* _YOUR ASSIGNMENT_
Wherever a line in the data holds the word "agent", pull that line out.

* _SOURCE MATERIAL_
^^^^^^^^^^^^^^^^
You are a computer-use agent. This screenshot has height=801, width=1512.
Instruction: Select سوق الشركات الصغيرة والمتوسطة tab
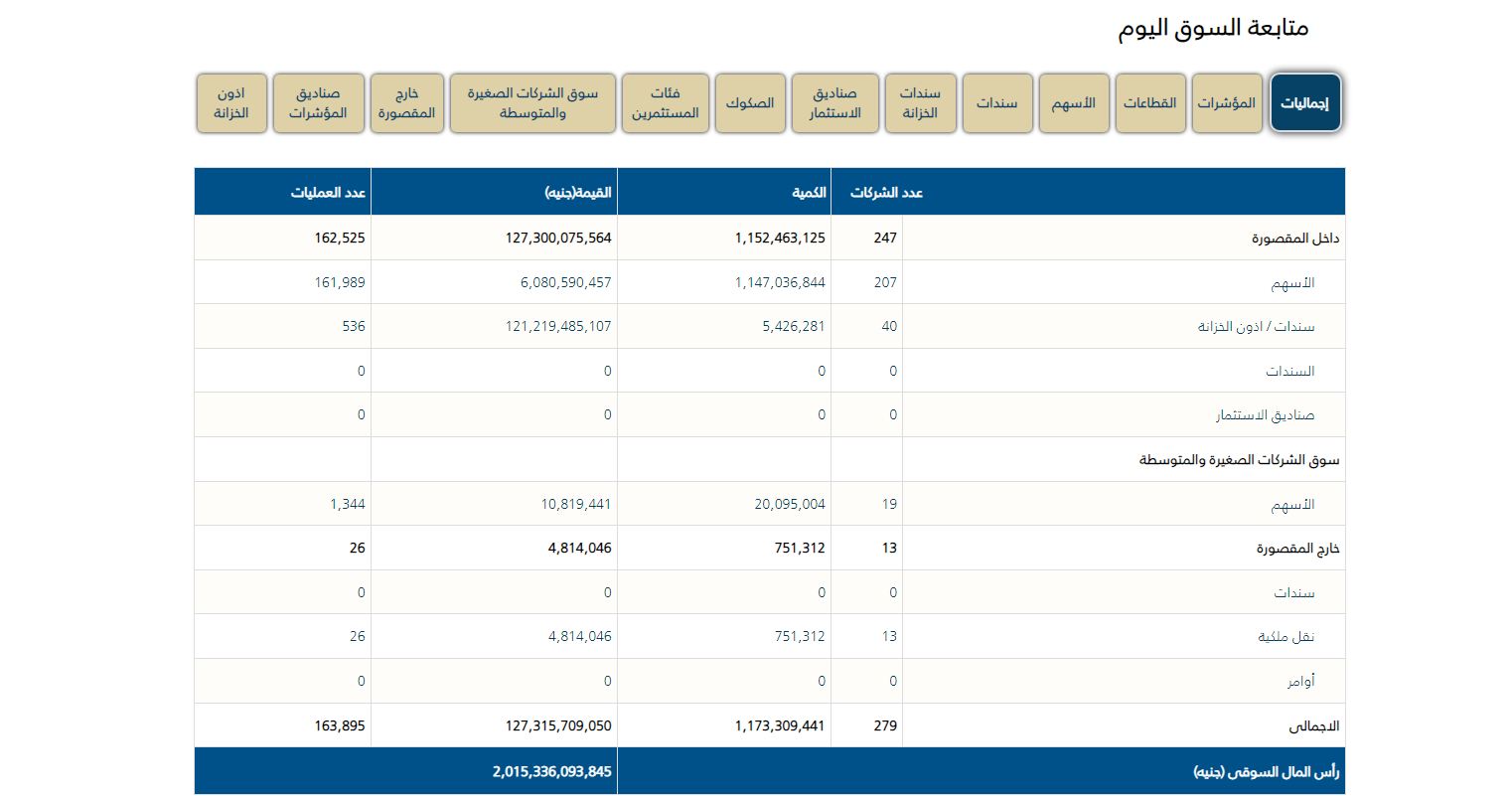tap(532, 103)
^^^^^^^^^^^^^^^^
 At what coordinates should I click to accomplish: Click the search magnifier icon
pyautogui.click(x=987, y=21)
^^^^^^^^^^^^^^^^
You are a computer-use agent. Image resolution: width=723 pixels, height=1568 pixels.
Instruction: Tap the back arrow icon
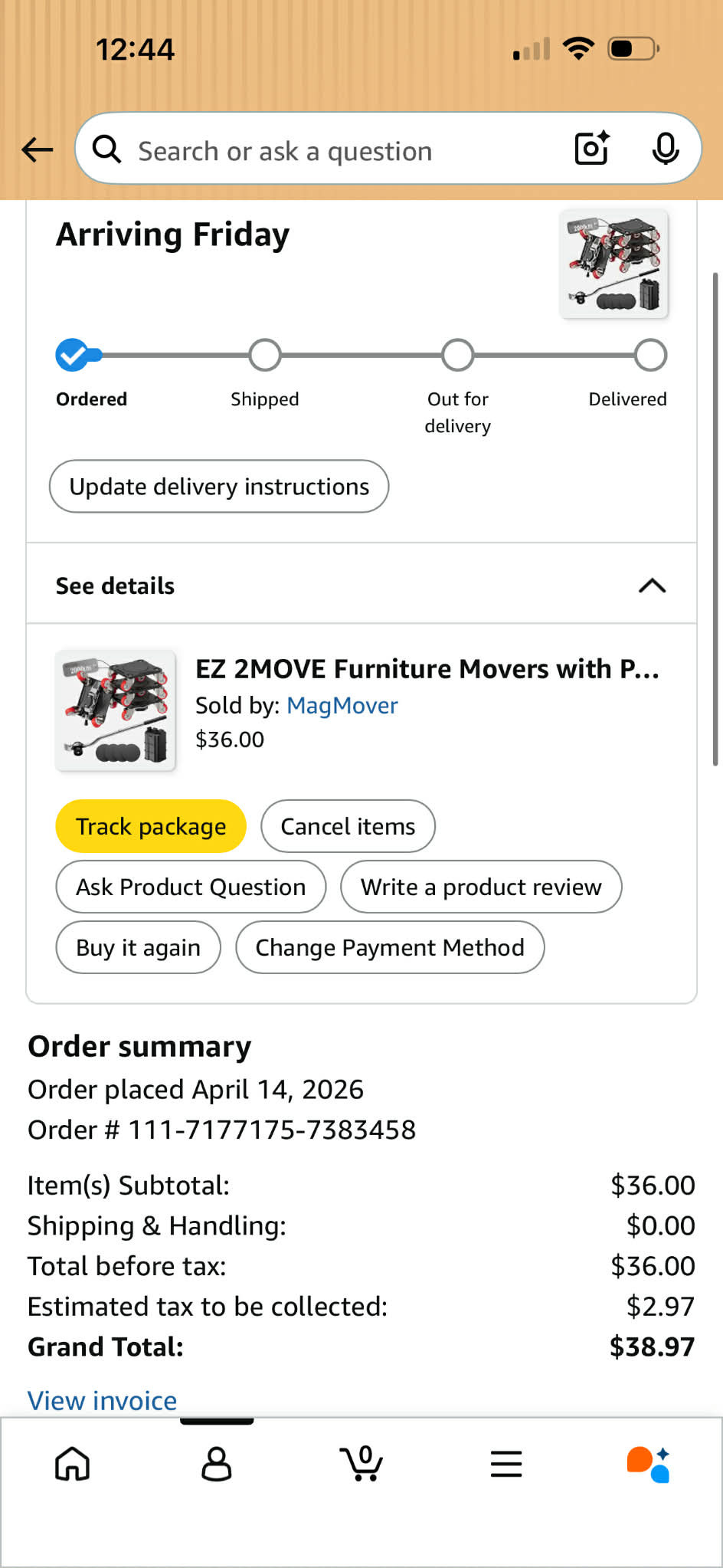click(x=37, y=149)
^^^^^^^^^^^^^^^^
* _SOLUTION_
You are a computer-use agent. This screenshot has height=801, width=1512.
You are a computer-use agent. Image resolution: width=723 pixels, height=1568 pixels.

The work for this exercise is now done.